■ Data shown ■
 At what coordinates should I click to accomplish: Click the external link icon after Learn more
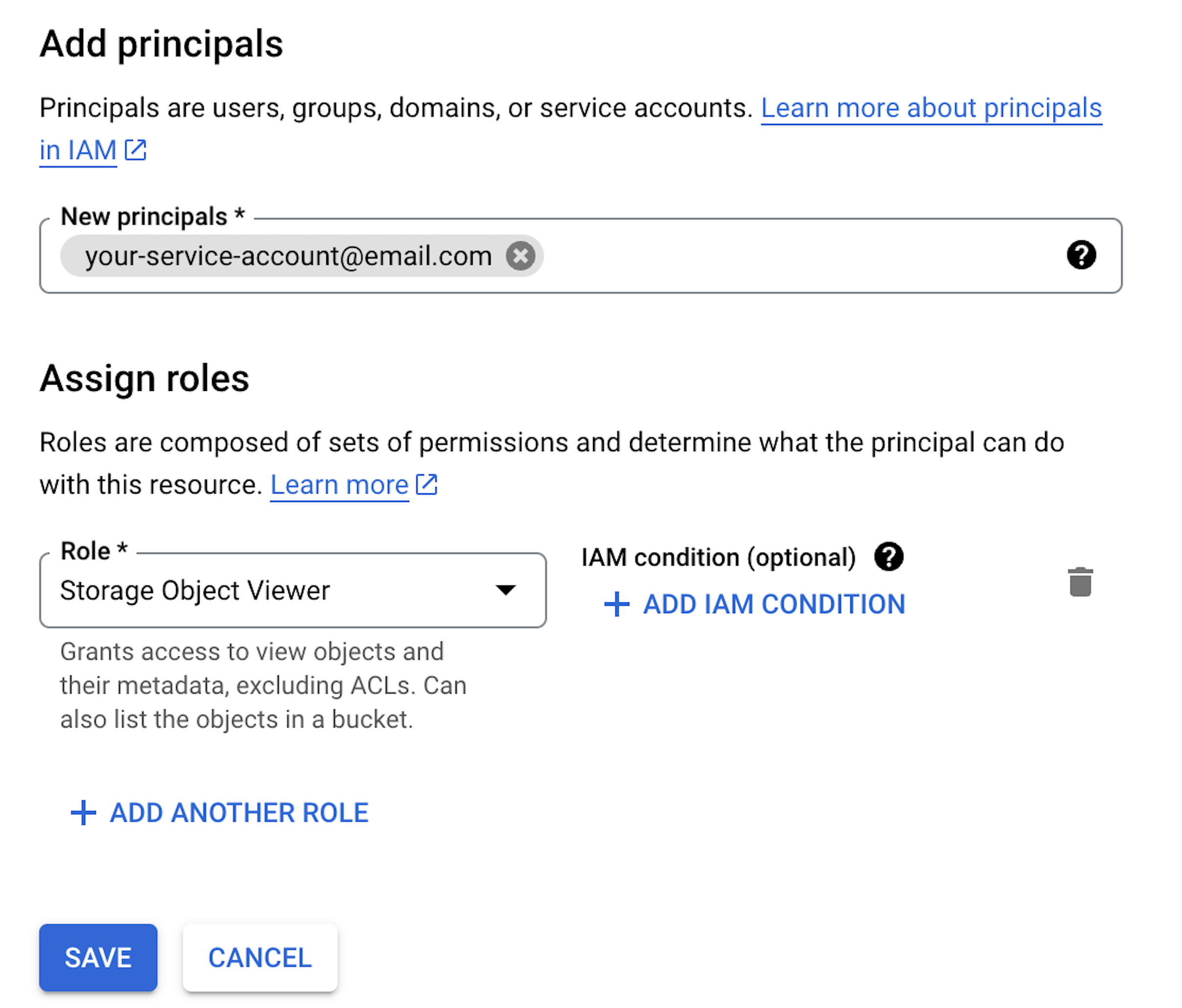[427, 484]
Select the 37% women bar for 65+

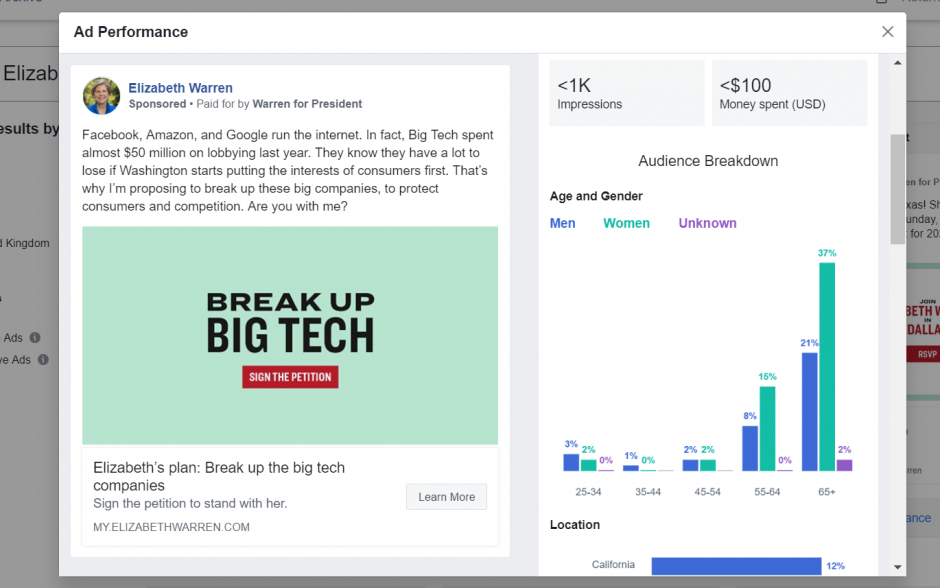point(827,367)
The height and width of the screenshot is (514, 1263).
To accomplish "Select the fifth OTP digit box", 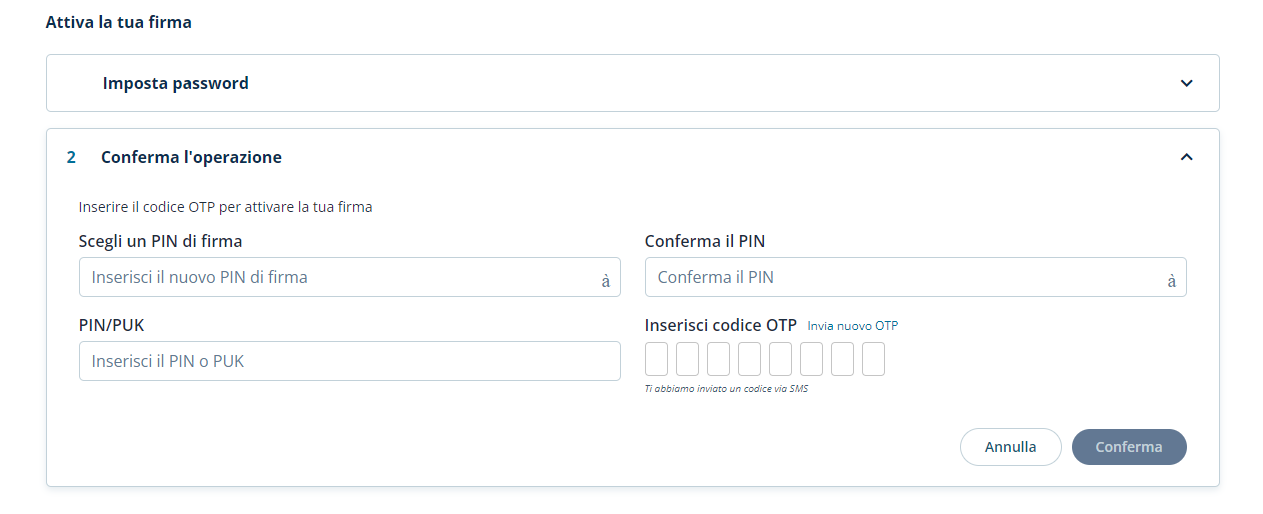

■ Required work ■
Copy each of the entries above precisely, and drop whatever pictures they hold.

■ Reply ■
 At what coordinates should I click to accomplish: Click the external link icon after Learn more
[427, 484]
Select the 37% women bar for 65+

point(827,367)
The height and width of the screenshot is (514, 1263).
To accomplish "Select the fifth OTP digit box", 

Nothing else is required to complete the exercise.